:: Provided passage

For example, Mr. Aslan writes that Jesus wouldn't have been buried in a tomb because victims of crucifixion were left outside to have their bones picked by animals.

He is apparently unaware of a famous archaeological find from 1968, in which the bones of a crucified first-century Jew -- his heel bones still nailed and his legs broken as described in the Gospels -- were unearthed in a tomb in Jerusalem.

His other points are no better. It is no revelation to anyone who has read the New Testament that Jesus had more than 12 disciples, but named just 12 of them apostles.

And while Mr. Aslan from the perspective of 2,000 years later may dismiss the Catholic and Orthodox churches' belief in Mary's perpetual virginity, that is a teaching rooted firmly in the Gospels and the long-standing tradition of the church.

::::
:: Listing

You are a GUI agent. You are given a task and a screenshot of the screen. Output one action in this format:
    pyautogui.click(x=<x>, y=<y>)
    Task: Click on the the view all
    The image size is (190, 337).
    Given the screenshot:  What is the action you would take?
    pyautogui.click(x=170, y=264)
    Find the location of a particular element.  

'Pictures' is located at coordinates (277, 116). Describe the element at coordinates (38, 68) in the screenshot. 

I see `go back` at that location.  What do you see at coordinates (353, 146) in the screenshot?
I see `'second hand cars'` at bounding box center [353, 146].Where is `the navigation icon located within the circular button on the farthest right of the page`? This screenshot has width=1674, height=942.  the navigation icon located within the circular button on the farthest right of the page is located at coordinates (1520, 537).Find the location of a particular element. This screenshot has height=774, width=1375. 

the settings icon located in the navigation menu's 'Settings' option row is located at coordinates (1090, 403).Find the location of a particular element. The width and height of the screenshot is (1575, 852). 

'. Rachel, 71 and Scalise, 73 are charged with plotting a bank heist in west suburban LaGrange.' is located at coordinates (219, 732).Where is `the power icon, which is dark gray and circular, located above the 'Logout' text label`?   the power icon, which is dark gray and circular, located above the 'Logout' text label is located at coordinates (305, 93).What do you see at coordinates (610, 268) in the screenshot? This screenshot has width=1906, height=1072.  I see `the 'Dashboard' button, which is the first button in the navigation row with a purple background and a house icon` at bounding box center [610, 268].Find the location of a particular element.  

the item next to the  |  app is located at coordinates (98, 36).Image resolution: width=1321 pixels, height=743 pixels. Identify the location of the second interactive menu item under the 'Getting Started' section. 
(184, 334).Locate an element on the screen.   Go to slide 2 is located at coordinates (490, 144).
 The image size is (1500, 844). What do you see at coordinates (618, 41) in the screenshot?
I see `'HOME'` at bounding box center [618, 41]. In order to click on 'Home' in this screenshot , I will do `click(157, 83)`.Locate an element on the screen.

::::

Aim: In the critique of Mr. Aslan, why does the writer reject the claim that Jesus wouldn't have been buried in a tomb? Answer in one to three sentences. Use only the critique of Mr. Aslan as your source.

Solution below: Mr. Aslan argued that crucifixion victims were left outside for animals to pick at their bones. The writer counters with a 1968 archaeological find: the bones of a crucified first-century Jew were unearthed in a tomb in Jerusalem, with the heel bones still nailed and the legs broken as the Gospels describe.